Japan lines up Toshiba and NEC for quantum research group

Tokyo pools corporate talent to develop security strategy and new products

A dilution refrigerator for cooling a quantum computer at the Riken research institute in Wako, Japan. (Photo by Takaki Kashiwabara)

TOKYO -- Toyota Motor, Toshiba, NEC and other big-name Japanese companies will partner with the government on a quantum research group forming as soon as this month to promote the development of a technology with major security implications.

About 50 businesses are expected to join the public-private organization, including Fujitsu and Hitachi. The group plans to create a corporate entity for the initiative next year, and a fund for investment in the field has been proposed as well.

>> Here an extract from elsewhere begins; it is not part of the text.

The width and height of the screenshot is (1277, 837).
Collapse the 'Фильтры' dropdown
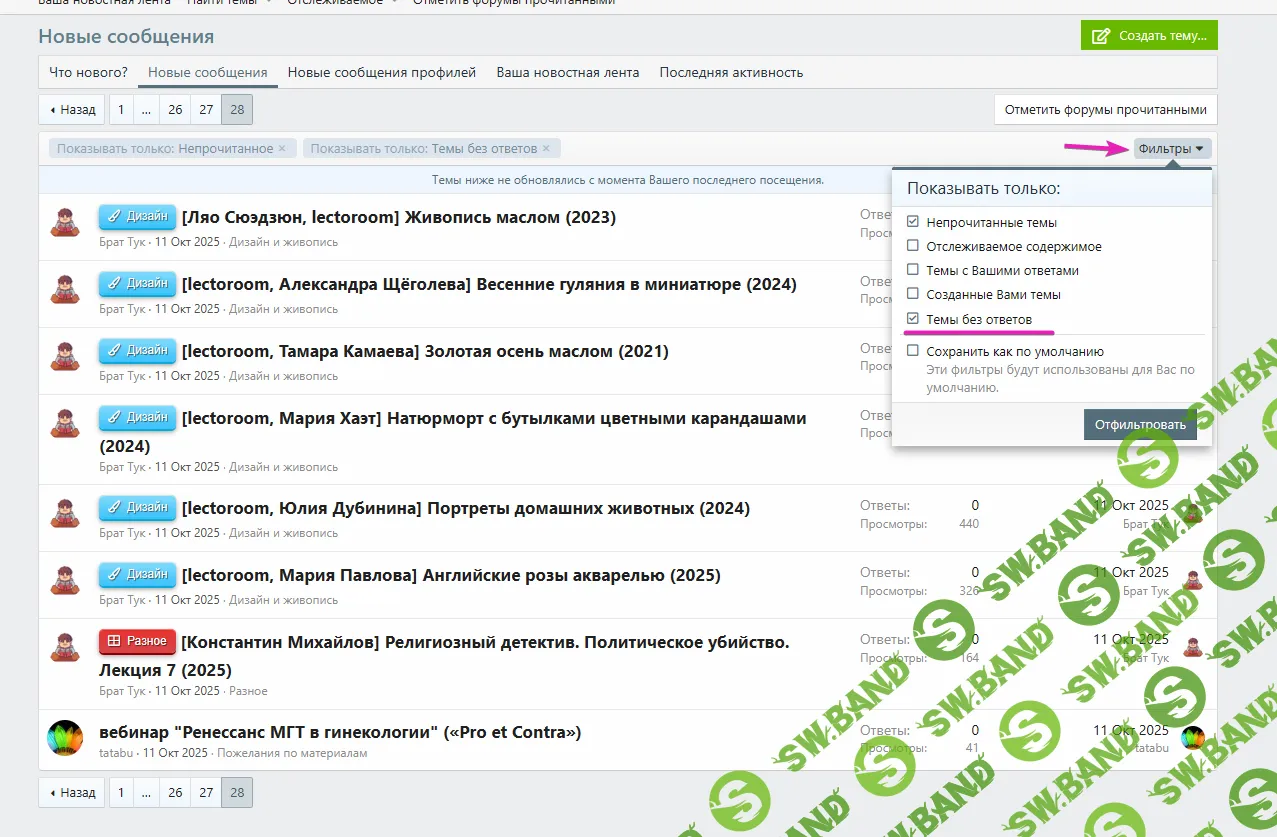[1172, 149]
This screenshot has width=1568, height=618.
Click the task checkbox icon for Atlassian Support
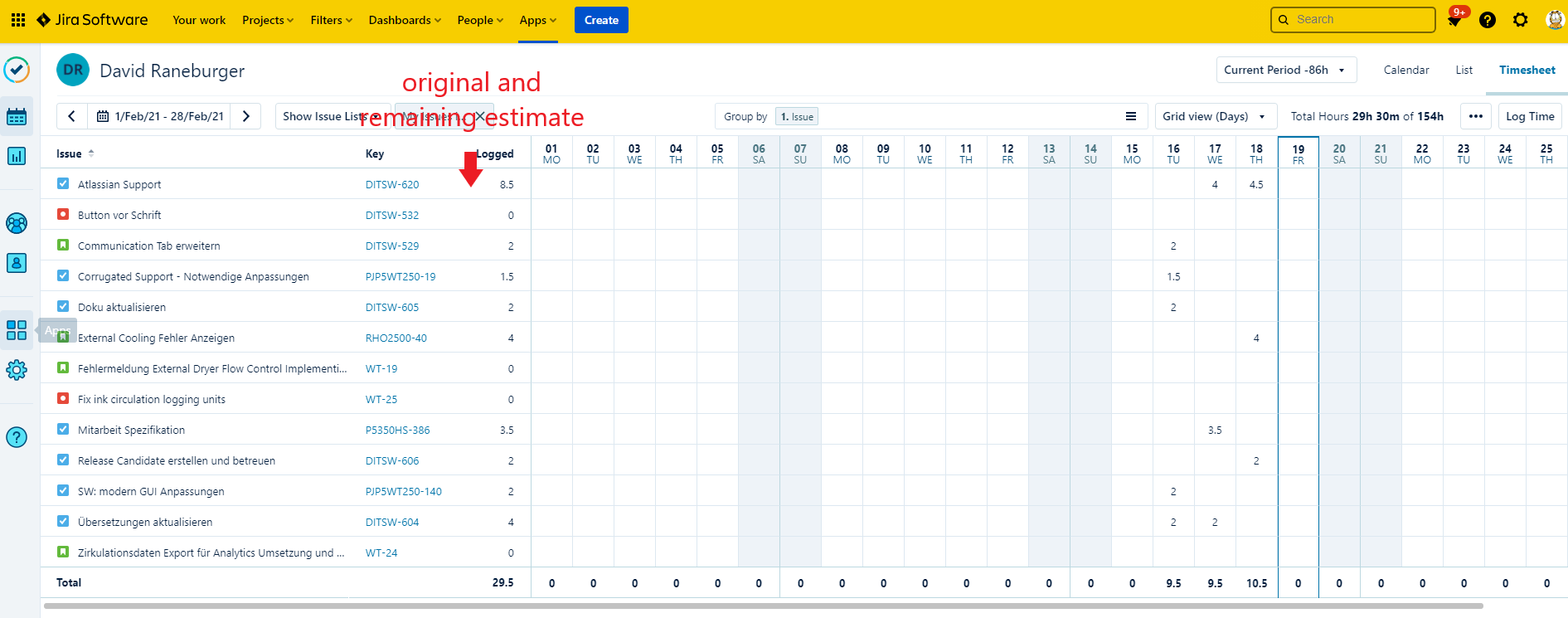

Prime Minister Yoshihide Suga discussed quantum computing with U.S. President Joe Biden during their summit last month. "Quantum information sciences" was cited in their joint statement after the meeting as an area of cooperation to "enhance our countries' competitiveness."

Quantum computing, used for high-speed calculations and data processing, can enable dramatic increases in processing power. The technology is expected to play a major role in national security, through areas such as encryption, as well as intelligence gathering and analysis.

Though the U.S. and China have been the main trailblazers, thanks to massive state-driven investment, Japan has a strong presence in quantum communications and cryptography. Toshiba leads the world in related patents, and NEC and Nippon Telegraph & Telephone -- which is also expected to join the group -- rank high on the list as well.

This area serves as a keystone of the "quantum internet" concept, which uses quantum encryption to prevent transmissions from being intercepted.

But Japan remains lacking when it comes to actual quantum infrastructure. China already has built a 2,000-km quantum communication network between Beijing and Shanghai.

The research group aims to gather Japan's quantum expertise in one place to put the technology to practical use. Teaming with peers will give companies opportunities to apply it to new products and services.

For the government, pooling the country's quantum know-how will help incorporate the technology into national strategy. The program also aims to expand the pool of expert talent in the field.

Businesses have high hopes for the public-private initiative. Hitachi sees investment in quantum technology research as necessary over the long term.

"It's difficult for a single company to do comprehensive work in the field on its own," said Shintaro Sato, head of quantum computing development at Fujitsu. "We want broad partnerships in industry, government and academia, without limiting them to particular points."